* **What you will do**:
Leave out the pictures and print the rest of the entries exactly as they stand.

* **Supplied data**:
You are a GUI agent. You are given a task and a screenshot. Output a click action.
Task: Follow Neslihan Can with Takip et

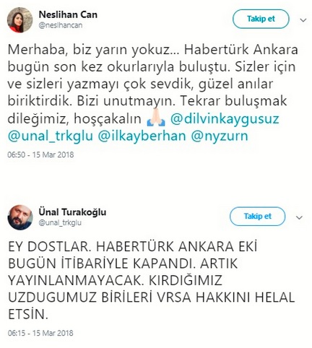(x=261, y=19)
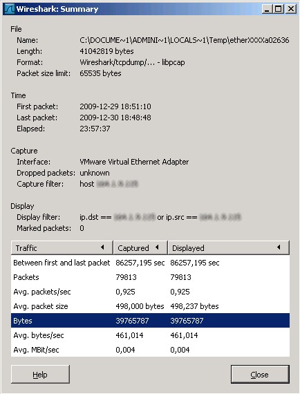Click the Traffic column header

62,247
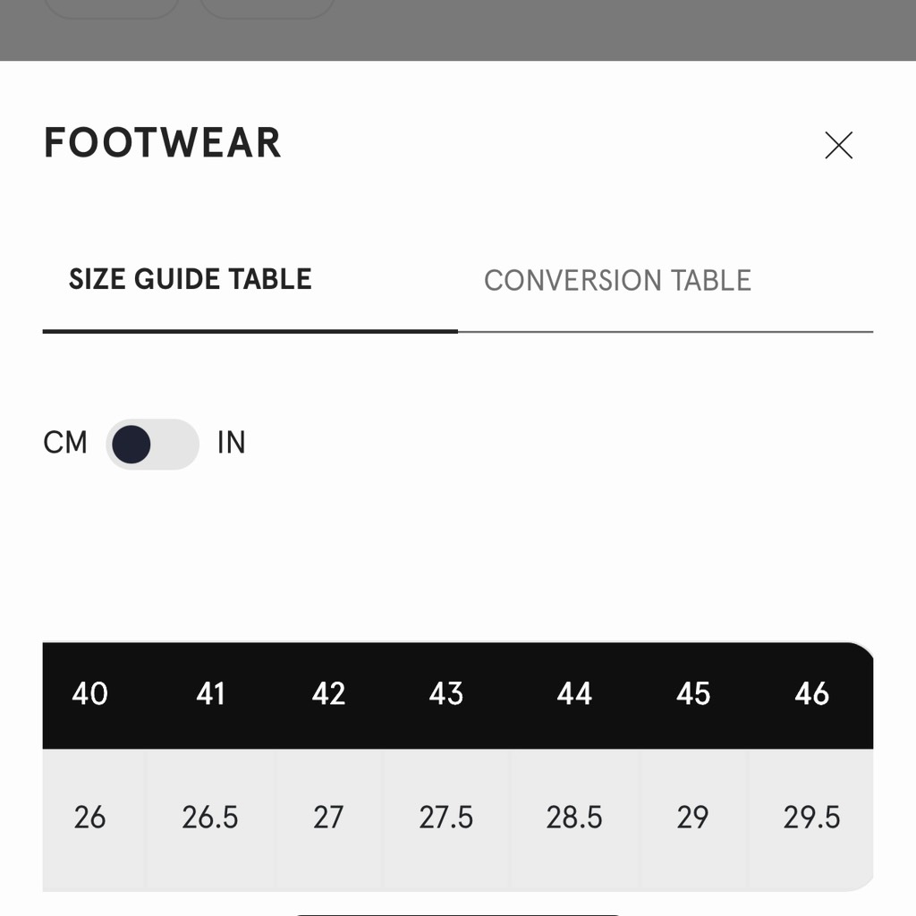Click the 26 cm measurement cell

(x=89, y=818)
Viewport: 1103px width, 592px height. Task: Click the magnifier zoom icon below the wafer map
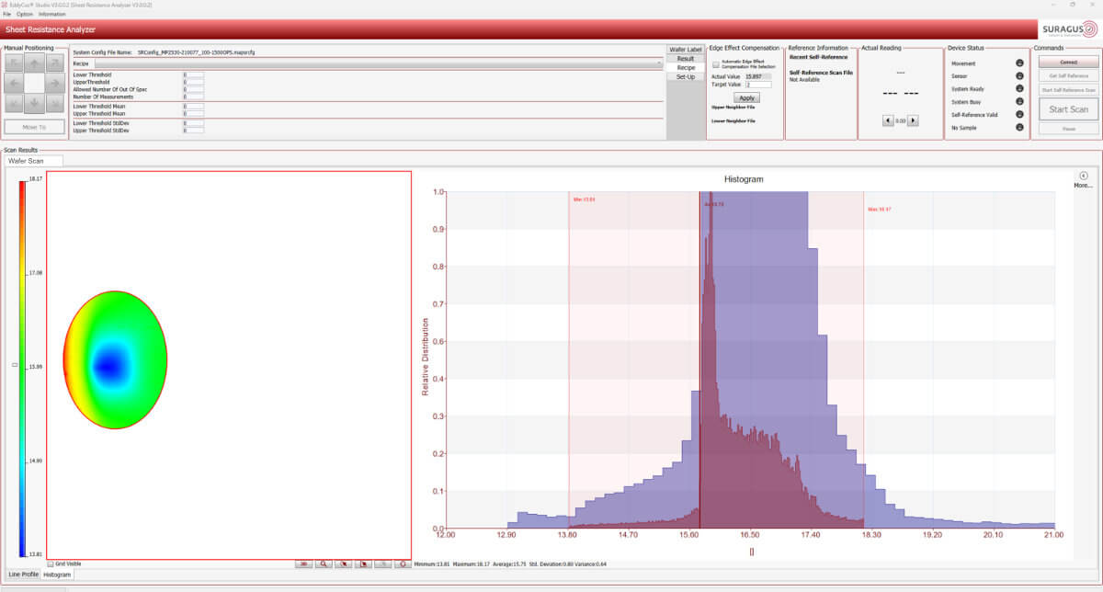pos(324,564)
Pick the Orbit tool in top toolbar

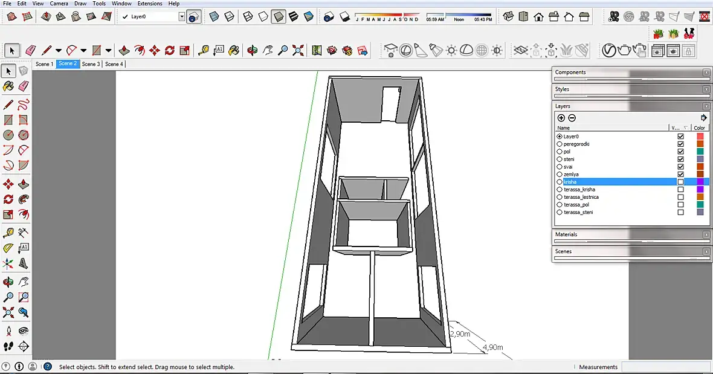[253, 50]
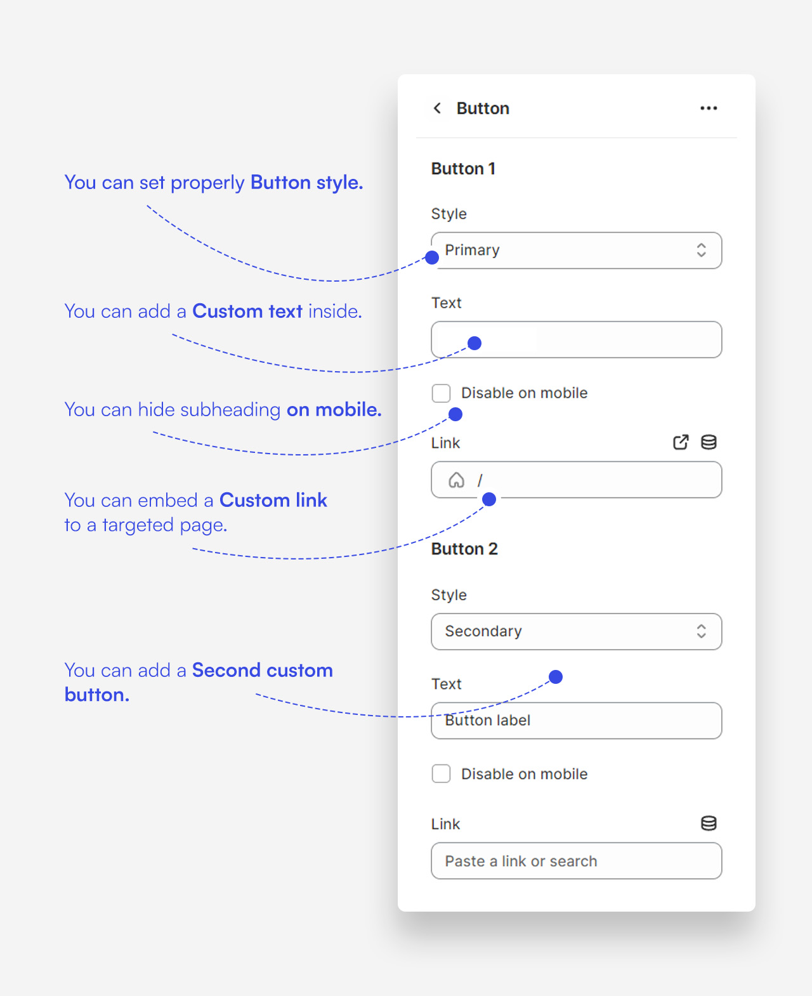This screenshot has height=996, width=812.
Task: Click the external link icon for Button 1 Link
Action: pyautogui.click(x=680, y=442)
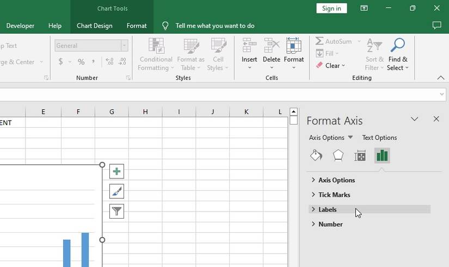Open the Chart Styles paintbrush button
Image resolution: width=449 pixels, height=267 pixels.
coord(116,191)
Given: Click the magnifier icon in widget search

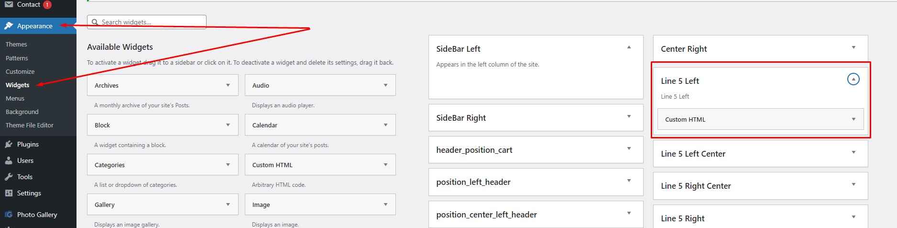Looking at the screenshot, I should click(x=96, y=22).
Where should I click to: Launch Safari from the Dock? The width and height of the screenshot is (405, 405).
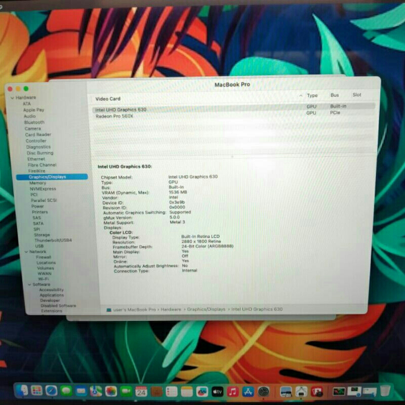click(x=51, y=391)
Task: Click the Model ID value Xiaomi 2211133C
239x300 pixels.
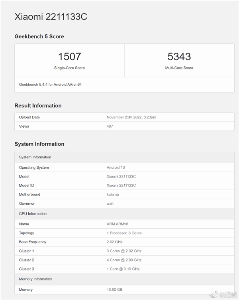Action: click(121, 186)
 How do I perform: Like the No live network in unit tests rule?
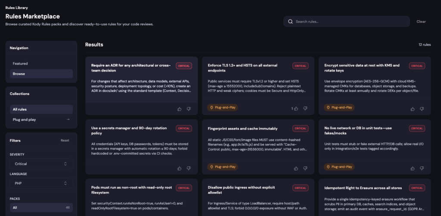(x=412, y=169)
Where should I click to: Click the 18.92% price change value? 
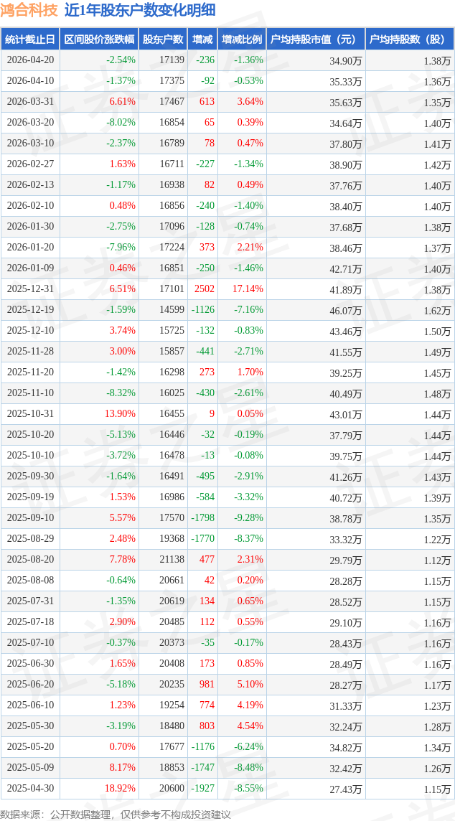click(x=121, y=789)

* **Finished exercise**:
You are a GUI agent. You are given a task and a screenshot. Output a click action.
Task: Follow Neslihan Can with Takip et

(x=261, y=19)
Click the Traffic column header

62,247
Click the 26 cm measurement cell

(x=89, y=818)
Viewport: 1103px width, 592px height. Task: Click the magnifier zoom icon below the wafer map
pos(324,564)
Pick the Orbit tool in top toolbar

[253, 50]
This screenshot has height=996, width=812.
Task: Click the external link icon for Button 1 Link
Action: pyautogui.click(x=680, y=442)
Open the Chart Styles paintbrush button
Image resolution: width=449 pixels, height=267 pixels.
coord(116,191)
Given: Click the magnifier icon in widget search

Looking at the screenshot, I should click(x=96, y=22).
Where should I click to: Launch Safari from the Dock? The width and height of the screenshot is (405, 405).
click(x=51, y=391)
Task: Click the Model ID value Xiaomi 2211133C
239x300 pixels.
Action: click(121, 186)
 How do I perform: Like the No live network in unit tests rule?
(x=412, y=169)
Where should I click to: Click the 18.92% price change value? 
click(x=121, y=789)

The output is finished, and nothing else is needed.